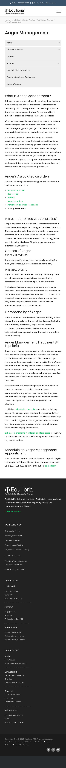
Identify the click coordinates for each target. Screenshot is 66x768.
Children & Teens (15, 49)
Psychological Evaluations (18, 70)
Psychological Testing (14, 545)
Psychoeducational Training (17, 550)
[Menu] (57, 11)
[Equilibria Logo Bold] (27, 11)
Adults (10, 42)
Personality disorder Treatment (23, 205)
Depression (13, 194)
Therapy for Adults (12, 531)
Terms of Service (19, 745)
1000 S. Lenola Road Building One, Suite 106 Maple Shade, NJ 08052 (15, 636)
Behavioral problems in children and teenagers (27, 433)
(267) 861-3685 (18, 569)
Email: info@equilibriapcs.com (45, 3)
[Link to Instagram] (53, 750)
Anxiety (11, 197)
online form (50, 466)
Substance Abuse (16, 190)
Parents (10, 63)
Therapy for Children (13, 535)
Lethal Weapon (14, 84)
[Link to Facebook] (48, 750)
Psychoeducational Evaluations (21, 77)
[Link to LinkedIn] (58, 750)
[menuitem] (57, 11)
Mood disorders (15, 201)
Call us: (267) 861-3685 (20, 3)
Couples (10, 56)
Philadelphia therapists (26, 409)
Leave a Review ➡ (13, 512)
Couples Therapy (12, 540)
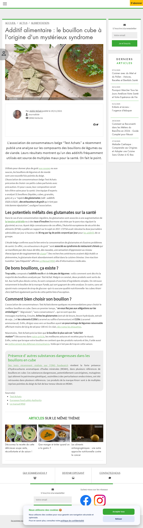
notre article (38, 336)
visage (43, 253)
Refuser (118, 519)
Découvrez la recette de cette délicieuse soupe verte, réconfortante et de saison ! (19, 448)
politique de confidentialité (72, 520)
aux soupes (44, 168)
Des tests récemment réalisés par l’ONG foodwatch (38, 365)
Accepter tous (119, 512)
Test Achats (15, 396)
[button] (4, 3)
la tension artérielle (15, 221)
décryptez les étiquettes (69, 326)
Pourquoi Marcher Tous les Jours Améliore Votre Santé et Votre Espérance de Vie (125, 93)
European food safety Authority (26, 400)
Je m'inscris (124, 43)
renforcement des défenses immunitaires (29, 343)
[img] (94, 124)
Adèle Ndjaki (35, 110)
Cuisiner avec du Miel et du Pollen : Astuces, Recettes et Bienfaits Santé (125, 77)
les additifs (88, 232)
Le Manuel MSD (46, 261)
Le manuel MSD (17, 403)
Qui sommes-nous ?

★ ★ ★

Rewrite everything from the line containing "1000 S. Lenola" down to the line containing "Philadelphia therapists (26, 409)", keeping each line's text and multiplying every coordinate in the answers by 0.45, rounded to the nearest whole number with halves going up. Return only those lines.

1000 S. Lenola Road Building One, Suite 106 Maple Shade, NJ 08052 (7, 286)
Behavioral problems in children and teenagers (12, 195)
(267) 861-3685 (8, 256)
Email: info@equilibriapcs.com (20, 1)
[Link to Instagram] (24, 338)
Anxiety (5, 89)
online form (23, 210)
Substance Abuse (7, 86)
Parents (5, 28)
Therapy for Children (6, 241)
Lethal Weapon (6, 38)
[Link to Facebook] (22, 338)
Psychoeducational Evaluations (9, 35)
[Link to LinkedIn] (26, 338)
[menuitem] (26, 5)
Mood disorders (7, 90)
Call us: (267) 861-3685 (9, 1)
Couples (5, 25)
Philadelphia therapists (12, 184)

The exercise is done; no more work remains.